- DATA PROVIDED
# # # # # # #

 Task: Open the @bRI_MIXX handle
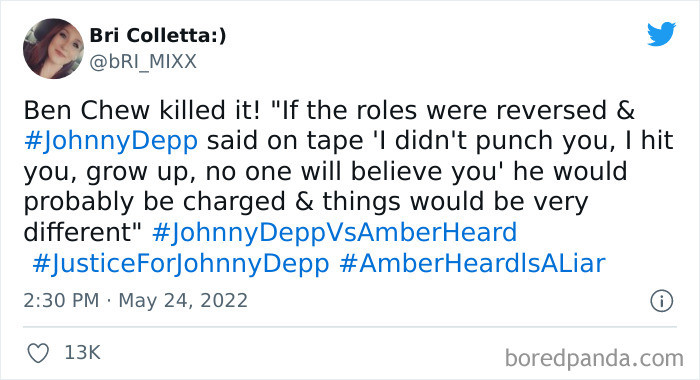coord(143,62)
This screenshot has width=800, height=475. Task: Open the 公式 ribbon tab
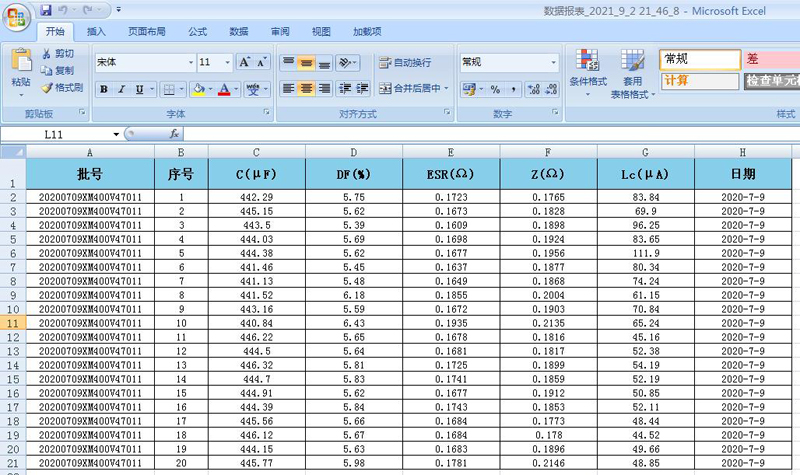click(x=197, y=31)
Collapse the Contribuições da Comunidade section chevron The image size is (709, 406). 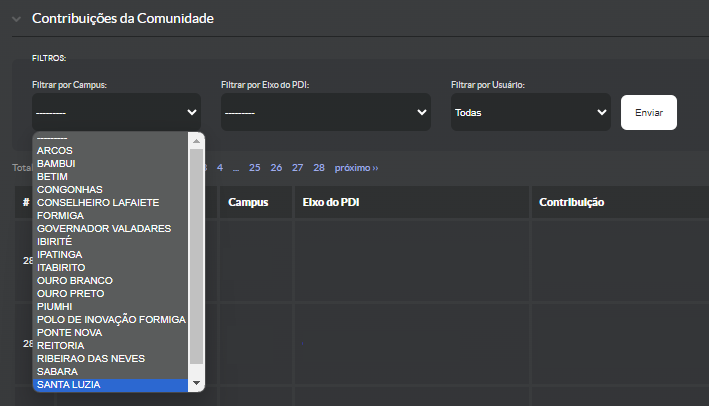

# # # # # # #

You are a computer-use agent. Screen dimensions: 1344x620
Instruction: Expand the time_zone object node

# # # # # # #

- REQUIRED WORK
Go back to the listing above and write out the lines starting at the one with "This screenshot has" and ending at the one with "Collapse the Contribuições", inclusive, exactly and without pictures.

- EXERCISE OUTPUT
This screenshot has width=800, height=475. Task: Open the 公式 ribbon tab
click(x=197, y=31)
Collapse the Contribuições da Comunidade section chevron The image size is (709, 406). 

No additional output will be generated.